El mundo ordenado de otros tiempos, romanos, victorianos, newtonianos, se ha calentado hasta bullir en un sembrado de burbujas, bélicas, económicas, estéticas, morales y víricas.

¿Será este desorden epidemiológico el comienzo del gran caos final? ¿El presagio de que nos acercamos indefectiblemente al tenebroso cobijo del Diablo? O, por el contrario, ¿no sería lo más característico de la muerte el orden completo?

“El origen de la tristeza —dice Antonio Dyaz en la revista Yorokobu— es la falta absoluta de desorden”. En tanto que la cultura mantiene severos sus cánones se desarrolla una época sin demasiado interés humano. Los premios ajustados a la edad y la producción de determinados géneros vetustos, la puntualidad sin tacha, la moralidad sin pecado, el amor sin destrucción, la queja sin revolución llevan gradualmente a un mundo muy caldoso.

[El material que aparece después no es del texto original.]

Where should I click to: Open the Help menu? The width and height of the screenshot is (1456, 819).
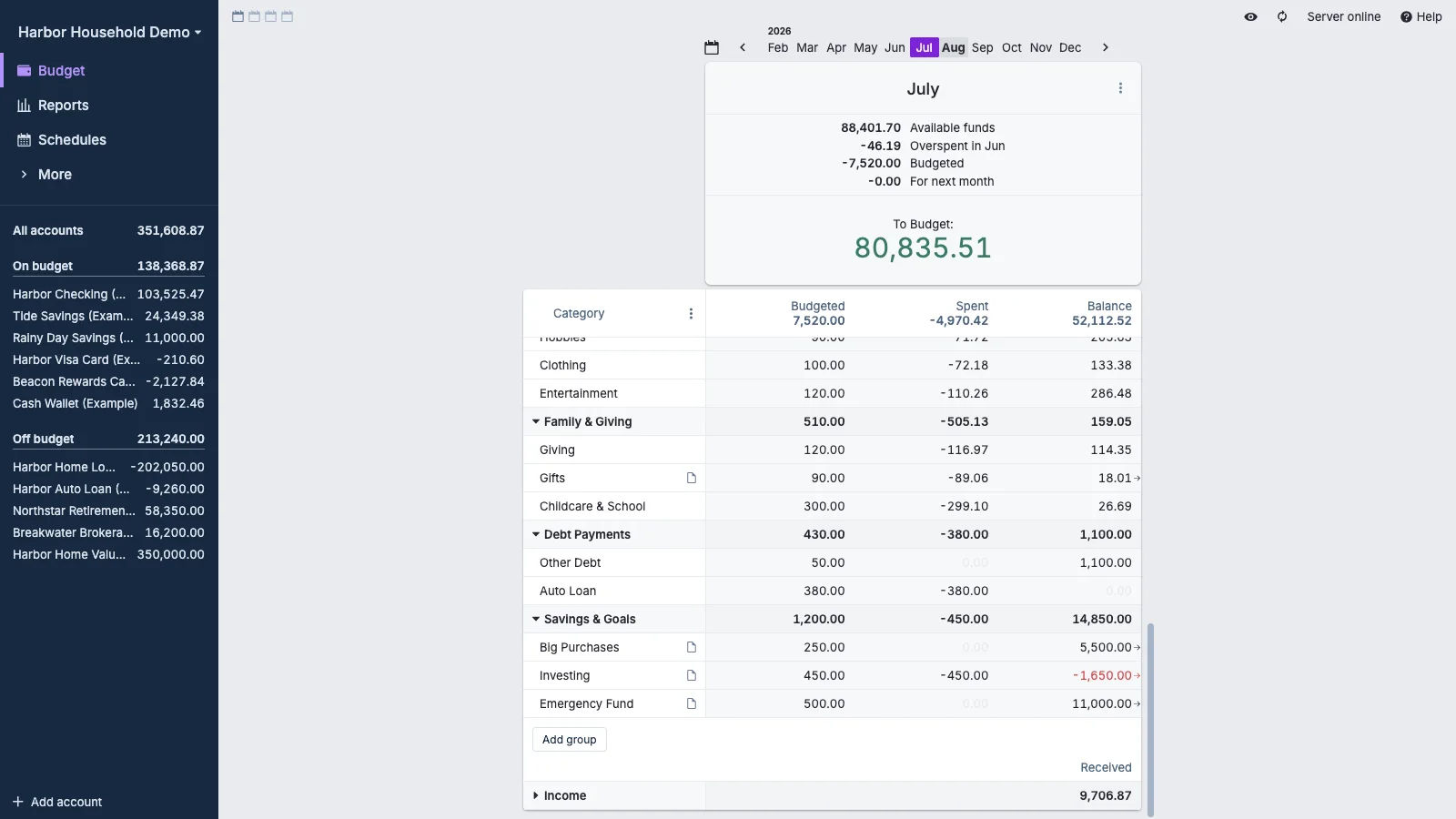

El desorden, aunque no la plena embriaguez, proporciona el genuino acicate para innovar, nutre la imaginación y la transgresión creadora. El desorden en el estudio del pintor, del escritor o del científico es la huella presencial de un activo visitante llegado desde el más allá.

El mundo plástico ha pasado desde el simbolismo muy perfilado hasta la juerga del pop (y el pospop) y en su trayecto lo mejor ha sido sus exclamaciones desafinadas. En la exposición de Richard Hamilton que acaba de pasar por el Reina Sofía de Madrid se contemplaban cuadros, collages y fotos donde el desorden cabalgaba sobre el orden, la ironía sobre la teoría y el griterío sobre la reflexión.

Una porción de desorden es un trago de buena vida no siendo la vida en conjunto otra cosa que una dura ración de un cocido duro y mal guisado.

Desorden más desorden da en llamas y chisporroteos eléctricos. Pero orden más orden confirman apilados la terca estampa de la página o lienzo en blanco.

Crear es desordenar y desordenar es escarbar el muro de otro sistema propenso a la sorpresa. Patinamos (supuestamente) sobre un mar bruñido en la infancia, patinamos sobre el deslizante inconsciente durante toda la vida pero ¿qué será este mareo de carriolas trágicas y psicológicas sino un conflicto muy vivo que sólo acabará siendo allanado por el muy rectilíneo advenimiento de la muerte?